*** Begin section ***

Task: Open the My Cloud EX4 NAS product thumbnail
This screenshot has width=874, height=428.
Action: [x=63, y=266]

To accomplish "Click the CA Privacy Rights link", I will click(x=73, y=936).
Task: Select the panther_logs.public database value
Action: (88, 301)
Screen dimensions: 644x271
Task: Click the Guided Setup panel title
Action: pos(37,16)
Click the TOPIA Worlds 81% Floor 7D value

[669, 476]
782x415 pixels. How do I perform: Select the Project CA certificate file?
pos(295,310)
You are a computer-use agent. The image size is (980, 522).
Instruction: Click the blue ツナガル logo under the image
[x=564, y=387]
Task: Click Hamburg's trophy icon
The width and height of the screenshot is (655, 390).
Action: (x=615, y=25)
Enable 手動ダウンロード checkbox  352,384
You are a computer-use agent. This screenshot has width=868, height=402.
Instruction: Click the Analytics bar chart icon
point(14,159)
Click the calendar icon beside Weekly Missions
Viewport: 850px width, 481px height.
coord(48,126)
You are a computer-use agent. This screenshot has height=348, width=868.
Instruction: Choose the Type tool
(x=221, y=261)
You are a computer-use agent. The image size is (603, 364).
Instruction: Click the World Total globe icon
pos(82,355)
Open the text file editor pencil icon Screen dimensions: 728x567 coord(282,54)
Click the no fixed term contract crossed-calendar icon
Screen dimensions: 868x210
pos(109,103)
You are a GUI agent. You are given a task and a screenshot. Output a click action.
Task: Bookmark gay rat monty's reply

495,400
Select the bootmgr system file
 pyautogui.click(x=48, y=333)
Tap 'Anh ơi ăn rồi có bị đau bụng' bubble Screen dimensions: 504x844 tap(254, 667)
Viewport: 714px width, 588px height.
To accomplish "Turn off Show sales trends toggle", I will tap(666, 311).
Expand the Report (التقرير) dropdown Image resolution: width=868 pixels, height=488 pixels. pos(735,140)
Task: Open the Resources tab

*** End section ***

▶ Work instructions
Would you please write out, exactly and with no other lines, the stretch of the listing above from the line containing "has width=868, height=402." through the line containing "has height=348, width=868."?

▶ Answer box
You are a computer-use agent. This screenshot has width=868, height=402.
Instruction: Click the Analytics bar chart icon
point(14,159)
Click the calendar icon beside Weekly Missions
Viewport: 850px width, 481px height.
coord(48,126)
You are a computer-use agent. This screenshot has height=348, width=868.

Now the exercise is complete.